My daughter is so sad about not being treated the same as the other siblings that she doesn't even want to go to the wedding. Daily, I remind my daughter that she should go to the wedding because "it's the right thing to do."
I think that my husband should talk to both his daughters about this and that he should be instructing his eldest daughter to treat her sister better.
If there's anyone out there who can relate to this subject, please feel free to weigh in. I'm saddened for all parties involved.
As a wedding planner I see situations like this and others that are much more complicated. In this instance I would agree with your step-daughter. Your daughter is only 14. Therefore, she isn't old enough to bring a date. Rather, she would be bringing another 14 year old friend to hang out with her. She can hang with you. There is no shame in spending an evening with parents.
You mention that your daughter has social anxiety. That comes with being 14. If you have spent much time with young teens, you will understand how self-conscious they are. Your daughter will outgrow it as she develops confidence in herself. You can use the wedding as a teaching time to help her see how an adult acts in a social situation. If you relax and enjoy yourself, she will too.
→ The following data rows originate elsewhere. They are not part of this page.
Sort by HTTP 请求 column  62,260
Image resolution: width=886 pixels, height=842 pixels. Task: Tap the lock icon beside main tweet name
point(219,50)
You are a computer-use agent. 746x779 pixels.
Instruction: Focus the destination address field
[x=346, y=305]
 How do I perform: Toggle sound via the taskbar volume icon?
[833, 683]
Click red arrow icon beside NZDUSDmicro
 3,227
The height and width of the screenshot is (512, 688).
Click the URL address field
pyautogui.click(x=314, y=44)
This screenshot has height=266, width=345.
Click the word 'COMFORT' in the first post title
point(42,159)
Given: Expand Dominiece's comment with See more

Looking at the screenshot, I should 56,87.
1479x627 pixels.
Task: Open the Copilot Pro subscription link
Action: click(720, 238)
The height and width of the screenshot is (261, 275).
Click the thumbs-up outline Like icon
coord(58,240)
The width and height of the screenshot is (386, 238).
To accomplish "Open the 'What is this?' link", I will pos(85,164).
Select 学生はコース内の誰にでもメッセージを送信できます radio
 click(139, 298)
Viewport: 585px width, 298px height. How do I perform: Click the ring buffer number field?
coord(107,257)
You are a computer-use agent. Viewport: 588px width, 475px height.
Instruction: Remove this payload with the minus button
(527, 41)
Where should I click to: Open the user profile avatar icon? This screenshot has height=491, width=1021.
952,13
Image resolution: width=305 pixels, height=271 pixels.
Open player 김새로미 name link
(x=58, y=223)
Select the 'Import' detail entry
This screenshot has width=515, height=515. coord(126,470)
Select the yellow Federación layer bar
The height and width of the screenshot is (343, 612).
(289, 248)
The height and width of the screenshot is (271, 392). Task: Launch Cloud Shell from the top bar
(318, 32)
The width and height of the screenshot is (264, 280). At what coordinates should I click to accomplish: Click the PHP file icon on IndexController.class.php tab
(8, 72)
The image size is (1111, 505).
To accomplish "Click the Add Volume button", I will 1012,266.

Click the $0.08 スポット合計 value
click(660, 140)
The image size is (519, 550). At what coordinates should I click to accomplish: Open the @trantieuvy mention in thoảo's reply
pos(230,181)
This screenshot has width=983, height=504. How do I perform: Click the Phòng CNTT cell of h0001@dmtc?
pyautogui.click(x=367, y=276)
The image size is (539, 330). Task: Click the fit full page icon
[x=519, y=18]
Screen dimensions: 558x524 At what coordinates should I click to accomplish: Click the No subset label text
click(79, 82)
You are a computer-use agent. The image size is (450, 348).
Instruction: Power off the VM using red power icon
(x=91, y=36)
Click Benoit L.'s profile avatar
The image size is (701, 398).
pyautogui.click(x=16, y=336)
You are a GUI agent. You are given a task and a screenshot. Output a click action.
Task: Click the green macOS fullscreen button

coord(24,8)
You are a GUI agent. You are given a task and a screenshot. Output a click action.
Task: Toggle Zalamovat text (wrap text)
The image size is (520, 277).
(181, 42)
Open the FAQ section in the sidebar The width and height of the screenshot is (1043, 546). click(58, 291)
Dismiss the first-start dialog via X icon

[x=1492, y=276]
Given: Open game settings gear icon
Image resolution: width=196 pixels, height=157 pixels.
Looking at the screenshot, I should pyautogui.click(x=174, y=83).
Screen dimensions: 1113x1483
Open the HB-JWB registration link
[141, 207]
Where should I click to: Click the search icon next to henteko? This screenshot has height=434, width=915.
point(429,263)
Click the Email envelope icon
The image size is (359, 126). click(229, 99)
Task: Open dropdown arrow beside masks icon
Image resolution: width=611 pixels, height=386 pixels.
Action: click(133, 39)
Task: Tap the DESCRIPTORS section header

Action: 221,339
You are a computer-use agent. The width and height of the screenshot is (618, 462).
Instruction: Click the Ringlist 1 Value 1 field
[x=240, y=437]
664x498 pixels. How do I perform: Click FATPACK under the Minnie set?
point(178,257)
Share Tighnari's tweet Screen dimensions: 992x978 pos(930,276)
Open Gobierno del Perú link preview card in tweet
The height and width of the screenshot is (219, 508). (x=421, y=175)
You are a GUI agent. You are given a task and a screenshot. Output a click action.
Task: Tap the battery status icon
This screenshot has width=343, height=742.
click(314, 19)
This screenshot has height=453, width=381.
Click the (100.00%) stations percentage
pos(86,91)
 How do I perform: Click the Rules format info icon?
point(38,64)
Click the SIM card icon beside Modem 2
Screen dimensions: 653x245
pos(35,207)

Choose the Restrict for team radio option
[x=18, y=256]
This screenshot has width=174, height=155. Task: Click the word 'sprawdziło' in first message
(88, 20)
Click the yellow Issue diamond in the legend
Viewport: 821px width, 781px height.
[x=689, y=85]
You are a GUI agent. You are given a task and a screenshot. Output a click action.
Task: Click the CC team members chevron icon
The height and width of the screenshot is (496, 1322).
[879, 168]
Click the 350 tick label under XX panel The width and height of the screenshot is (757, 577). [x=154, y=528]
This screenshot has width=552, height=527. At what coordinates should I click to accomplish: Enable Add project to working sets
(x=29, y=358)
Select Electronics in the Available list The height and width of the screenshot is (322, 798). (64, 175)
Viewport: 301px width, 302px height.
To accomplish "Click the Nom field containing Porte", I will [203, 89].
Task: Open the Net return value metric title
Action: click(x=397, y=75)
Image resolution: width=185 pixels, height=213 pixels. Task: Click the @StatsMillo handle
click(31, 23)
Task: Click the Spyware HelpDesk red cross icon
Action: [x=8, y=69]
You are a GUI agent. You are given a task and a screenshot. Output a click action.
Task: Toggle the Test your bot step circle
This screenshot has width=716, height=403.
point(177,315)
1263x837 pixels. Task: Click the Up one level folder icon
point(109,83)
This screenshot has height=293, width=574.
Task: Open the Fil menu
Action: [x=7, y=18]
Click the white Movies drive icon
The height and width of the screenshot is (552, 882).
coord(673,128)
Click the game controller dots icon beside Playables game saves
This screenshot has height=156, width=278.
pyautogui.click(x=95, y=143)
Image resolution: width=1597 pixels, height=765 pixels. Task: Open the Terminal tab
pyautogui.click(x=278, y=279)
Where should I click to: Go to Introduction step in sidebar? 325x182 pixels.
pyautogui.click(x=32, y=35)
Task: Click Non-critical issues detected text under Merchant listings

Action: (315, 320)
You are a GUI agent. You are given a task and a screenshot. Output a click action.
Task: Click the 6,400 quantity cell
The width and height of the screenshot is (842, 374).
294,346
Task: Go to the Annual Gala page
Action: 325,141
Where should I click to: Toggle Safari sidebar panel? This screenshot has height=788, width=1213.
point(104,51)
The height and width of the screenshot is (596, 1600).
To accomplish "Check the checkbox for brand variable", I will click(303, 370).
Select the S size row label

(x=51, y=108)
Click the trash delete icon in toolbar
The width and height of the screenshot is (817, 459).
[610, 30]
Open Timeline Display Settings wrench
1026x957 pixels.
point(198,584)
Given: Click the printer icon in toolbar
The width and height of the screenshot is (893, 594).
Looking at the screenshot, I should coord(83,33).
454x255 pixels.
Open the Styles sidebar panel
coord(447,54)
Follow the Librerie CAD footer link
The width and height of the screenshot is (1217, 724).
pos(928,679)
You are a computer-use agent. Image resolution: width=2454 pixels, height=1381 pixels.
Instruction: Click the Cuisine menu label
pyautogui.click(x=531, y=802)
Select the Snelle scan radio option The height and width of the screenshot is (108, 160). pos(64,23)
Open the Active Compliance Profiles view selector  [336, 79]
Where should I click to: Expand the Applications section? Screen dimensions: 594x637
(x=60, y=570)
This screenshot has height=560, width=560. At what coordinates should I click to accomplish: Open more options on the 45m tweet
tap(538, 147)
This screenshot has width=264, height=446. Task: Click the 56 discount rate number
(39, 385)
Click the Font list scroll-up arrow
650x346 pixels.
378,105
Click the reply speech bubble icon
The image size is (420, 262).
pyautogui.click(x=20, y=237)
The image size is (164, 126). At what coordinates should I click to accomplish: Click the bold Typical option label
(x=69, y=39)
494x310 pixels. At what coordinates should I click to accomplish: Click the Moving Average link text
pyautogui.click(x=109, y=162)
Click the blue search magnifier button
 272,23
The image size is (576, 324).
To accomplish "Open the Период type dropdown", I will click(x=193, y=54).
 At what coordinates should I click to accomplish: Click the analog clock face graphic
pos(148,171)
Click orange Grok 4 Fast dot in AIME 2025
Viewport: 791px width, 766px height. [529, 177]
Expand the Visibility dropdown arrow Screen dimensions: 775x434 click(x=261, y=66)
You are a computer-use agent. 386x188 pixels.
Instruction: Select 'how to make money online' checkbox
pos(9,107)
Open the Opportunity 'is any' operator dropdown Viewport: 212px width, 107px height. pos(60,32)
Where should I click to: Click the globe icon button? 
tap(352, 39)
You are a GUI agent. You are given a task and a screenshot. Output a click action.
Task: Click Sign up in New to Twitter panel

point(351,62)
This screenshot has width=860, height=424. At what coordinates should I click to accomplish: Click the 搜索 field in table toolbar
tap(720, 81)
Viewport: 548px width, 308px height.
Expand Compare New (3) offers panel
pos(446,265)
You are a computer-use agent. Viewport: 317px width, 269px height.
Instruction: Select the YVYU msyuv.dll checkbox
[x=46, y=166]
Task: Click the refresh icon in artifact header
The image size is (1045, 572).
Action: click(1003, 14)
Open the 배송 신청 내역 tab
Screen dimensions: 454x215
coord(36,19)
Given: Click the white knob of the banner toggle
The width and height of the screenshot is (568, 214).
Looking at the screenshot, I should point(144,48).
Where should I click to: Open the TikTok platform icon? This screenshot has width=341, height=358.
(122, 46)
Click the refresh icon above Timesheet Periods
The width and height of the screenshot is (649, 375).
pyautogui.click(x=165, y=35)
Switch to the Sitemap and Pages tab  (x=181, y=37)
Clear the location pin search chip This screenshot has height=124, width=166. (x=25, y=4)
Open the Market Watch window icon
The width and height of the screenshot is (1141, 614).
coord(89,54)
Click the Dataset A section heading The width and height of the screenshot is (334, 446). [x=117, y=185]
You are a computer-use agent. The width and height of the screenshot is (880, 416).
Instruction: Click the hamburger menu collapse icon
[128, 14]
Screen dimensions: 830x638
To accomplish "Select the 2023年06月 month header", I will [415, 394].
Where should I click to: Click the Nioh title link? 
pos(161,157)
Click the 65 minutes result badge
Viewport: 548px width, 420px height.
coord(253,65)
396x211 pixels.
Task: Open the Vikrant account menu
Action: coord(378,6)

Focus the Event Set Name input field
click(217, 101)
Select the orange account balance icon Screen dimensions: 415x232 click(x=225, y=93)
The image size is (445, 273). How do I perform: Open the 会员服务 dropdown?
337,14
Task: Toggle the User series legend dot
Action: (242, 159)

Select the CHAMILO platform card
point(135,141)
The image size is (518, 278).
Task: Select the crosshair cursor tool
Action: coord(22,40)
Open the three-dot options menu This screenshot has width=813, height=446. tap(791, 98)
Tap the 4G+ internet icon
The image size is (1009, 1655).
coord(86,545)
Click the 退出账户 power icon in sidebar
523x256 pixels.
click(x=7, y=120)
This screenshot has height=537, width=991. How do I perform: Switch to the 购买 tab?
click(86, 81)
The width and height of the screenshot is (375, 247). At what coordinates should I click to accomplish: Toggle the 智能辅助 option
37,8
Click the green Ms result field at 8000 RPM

PS: My daughter isn't suffering from the "shyness" that a typical 14 year old would. She has Aspergar's Syndrome and is being treated for social anxiety. She is so anxious about how's she's going to feel at the wedding that if she can't bring a friend, she doesn't want to go. In her heart, she just wants to go and be part of her sister's day. She doesn't WANT to stay home; but I'm certain as the day approaches, she will become more anxious and will elect to stay home.
And lastly, in addition to already feeling more anxious than even some adults feel (re: Panic attacks, vomiting, etc.,) she is now hurt that her sister doesn't feel that she's as important to the bride as the brothers are.
I'd like my daughter to attend her sister's wedding and I will continue to encourage her to. But I'm not going to force her to. How are each of them going to feel the day after the wedding? If the bride would ponder that thought, perhaps 2 households wouldn't be in tears right now. Very sad. And very unfair.